• [Prompt] Starting at the first line of the entries below, output every line exactly, up to and including the line with "Click the @MichellG1970".

*** Block opens ***

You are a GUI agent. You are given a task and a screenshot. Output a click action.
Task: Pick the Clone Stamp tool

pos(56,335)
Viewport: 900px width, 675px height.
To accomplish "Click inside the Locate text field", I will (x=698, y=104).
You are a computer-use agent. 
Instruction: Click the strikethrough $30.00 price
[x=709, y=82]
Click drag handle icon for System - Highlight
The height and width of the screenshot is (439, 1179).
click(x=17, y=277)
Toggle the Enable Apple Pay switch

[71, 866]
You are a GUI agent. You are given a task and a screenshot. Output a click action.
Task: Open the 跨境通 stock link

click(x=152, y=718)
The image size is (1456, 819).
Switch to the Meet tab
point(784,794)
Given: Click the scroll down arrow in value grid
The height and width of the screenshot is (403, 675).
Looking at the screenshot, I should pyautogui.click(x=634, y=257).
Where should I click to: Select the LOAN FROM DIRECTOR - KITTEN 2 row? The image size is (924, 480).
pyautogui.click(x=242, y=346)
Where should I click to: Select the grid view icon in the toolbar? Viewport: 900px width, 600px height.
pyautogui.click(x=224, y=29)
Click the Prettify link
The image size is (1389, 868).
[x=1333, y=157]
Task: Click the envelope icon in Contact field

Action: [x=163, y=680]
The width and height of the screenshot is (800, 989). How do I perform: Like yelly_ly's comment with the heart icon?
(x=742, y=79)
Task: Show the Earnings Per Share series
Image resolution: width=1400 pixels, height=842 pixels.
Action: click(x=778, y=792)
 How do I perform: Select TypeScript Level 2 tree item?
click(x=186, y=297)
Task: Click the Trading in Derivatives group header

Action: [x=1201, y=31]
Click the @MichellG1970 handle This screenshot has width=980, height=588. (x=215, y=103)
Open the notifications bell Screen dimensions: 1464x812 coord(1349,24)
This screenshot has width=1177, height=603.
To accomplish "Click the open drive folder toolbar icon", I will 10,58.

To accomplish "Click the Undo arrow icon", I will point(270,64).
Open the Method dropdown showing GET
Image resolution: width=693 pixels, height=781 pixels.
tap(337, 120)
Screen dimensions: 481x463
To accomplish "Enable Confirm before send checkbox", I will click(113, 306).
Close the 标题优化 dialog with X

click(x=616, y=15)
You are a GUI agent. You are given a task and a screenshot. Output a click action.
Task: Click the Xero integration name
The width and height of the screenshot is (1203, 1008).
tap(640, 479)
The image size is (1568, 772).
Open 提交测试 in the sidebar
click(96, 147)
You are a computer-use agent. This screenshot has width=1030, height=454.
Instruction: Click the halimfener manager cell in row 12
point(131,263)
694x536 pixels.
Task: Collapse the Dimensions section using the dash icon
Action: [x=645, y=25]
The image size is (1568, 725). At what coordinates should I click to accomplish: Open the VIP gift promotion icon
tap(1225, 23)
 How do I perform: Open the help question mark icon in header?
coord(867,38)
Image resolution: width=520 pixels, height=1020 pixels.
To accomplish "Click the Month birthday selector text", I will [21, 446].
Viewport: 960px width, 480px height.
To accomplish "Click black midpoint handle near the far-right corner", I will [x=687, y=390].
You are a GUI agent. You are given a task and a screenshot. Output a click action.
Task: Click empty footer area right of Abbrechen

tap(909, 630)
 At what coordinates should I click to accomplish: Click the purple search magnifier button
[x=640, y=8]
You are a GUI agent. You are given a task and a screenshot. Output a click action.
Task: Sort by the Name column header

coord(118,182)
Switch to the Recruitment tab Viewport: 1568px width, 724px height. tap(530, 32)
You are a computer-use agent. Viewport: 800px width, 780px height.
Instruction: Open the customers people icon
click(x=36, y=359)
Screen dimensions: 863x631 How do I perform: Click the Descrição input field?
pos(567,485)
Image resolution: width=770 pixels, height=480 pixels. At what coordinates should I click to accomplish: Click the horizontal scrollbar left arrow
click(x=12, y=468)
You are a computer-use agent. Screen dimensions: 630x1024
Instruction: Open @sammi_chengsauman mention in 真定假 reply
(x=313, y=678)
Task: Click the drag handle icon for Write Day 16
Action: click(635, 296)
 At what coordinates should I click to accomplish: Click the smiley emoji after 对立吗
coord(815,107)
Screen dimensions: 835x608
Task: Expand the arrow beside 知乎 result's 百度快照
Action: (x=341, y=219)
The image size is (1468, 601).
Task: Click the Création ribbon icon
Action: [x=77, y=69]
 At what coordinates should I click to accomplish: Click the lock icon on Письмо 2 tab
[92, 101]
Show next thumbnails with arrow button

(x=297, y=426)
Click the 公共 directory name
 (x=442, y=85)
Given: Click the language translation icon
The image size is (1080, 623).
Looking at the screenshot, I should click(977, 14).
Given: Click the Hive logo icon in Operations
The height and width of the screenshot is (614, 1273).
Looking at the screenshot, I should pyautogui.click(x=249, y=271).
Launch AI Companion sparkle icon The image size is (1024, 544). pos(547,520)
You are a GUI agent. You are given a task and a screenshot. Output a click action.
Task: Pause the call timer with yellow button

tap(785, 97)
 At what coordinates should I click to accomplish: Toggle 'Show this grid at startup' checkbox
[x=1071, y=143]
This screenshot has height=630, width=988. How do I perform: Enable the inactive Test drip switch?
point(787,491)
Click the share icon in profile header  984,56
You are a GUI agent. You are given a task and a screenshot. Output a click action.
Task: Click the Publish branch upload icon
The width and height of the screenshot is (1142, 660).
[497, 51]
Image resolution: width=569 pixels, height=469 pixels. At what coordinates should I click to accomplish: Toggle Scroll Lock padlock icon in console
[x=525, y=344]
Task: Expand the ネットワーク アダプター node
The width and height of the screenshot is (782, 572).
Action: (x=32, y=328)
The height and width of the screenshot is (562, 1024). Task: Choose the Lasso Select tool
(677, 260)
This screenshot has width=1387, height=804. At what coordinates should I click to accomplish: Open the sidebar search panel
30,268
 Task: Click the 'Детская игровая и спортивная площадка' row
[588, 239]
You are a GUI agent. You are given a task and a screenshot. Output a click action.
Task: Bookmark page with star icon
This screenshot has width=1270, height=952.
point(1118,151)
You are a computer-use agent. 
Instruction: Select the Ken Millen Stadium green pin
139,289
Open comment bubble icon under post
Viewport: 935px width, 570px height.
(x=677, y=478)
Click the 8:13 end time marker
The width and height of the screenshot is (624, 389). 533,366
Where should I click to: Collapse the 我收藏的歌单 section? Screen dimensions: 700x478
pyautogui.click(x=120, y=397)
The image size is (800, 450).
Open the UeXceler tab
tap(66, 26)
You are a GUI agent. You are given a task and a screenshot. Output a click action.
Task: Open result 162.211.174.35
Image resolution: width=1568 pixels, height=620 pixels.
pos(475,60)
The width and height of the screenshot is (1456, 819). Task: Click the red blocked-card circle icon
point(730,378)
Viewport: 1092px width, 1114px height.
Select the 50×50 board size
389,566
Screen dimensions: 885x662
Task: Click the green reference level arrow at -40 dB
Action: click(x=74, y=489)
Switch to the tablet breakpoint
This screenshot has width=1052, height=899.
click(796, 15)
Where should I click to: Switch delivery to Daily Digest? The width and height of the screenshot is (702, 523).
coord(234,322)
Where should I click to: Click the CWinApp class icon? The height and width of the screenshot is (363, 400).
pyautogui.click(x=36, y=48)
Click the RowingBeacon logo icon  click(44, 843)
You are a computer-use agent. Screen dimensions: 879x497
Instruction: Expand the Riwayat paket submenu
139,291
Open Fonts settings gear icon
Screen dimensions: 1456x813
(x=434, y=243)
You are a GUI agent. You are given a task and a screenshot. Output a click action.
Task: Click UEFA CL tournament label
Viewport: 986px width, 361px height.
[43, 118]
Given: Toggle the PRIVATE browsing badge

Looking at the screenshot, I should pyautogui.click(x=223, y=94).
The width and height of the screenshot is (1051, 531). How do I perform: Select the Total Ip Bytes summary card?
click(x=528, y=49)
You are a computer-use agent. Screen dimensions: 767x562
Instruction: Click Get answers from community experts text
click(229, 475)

*** Block closes ***

• [Response]
You are a GUI agent. You are given a task and a screenshot. Output a click action.
Task: Pick the Clone Stamp tool

pos(56,335)
Viewport: 900px width, 675px height.
To accomplish "Click inside the Locate text field", I will (x=698, y=104).
You are a computer-use agent. 
Instruction: Click the strikethrough $30.00 price
[x=709, y=82]
Click drag handle icon for System - Highlight
The height and width of the screenshot is (439, 1179).
click(x=17, y=277)
Toggle the Enable Apple Pay switch

[71, 866]
You are a GUI agent. You are given a task and a screenshot. Output a click action.
Task: Open the 跨境通 stock link

click(x=152, y=718)
The image size is (1456, 819).
Switch to the Meet tab
point(784,794)
Given: Click the scroll down arrow in value grid
The height and width of the screenshot is (403, 675).
Looking at the screenshot, I should pyautogui.click(x=634, y=257).
Where should I click to: Select the LOAN FROM DIRECTOR - KITTEN 2 row? The image size is (924, 480).
pyautogui.click(x=242, y=346)
Where should I click to: Select the grid view icon in the toolbar? Viewport: 900px width, 600px height.
pyautogui.click(x=224, y=29)
Click the Prettify link
The image size is (1389, 868).
[x=1333, y=157]
Task: Click the envelope icon in Contact field

Action: [x=163, y=680]
The width and height of the screenshot is (800, 989). How do I perform: Like yelly_ly's comment with the heart icon?
(x=742, y=79)
Task: Show the Earnings Per Share series
Image resolution: width=1400 pixels, height=842 pixels.
Action: click(x=778, y=792)
 How do I perform: Select TypeScript Level 2 tree item?
click(x=186, y=297)
Task: Click the Trading in Derivatives group header

Action: [x=1201, y=31]
Click the @MichellG1970 handle This screenshot has width=980, height=588. (x=215, y=103)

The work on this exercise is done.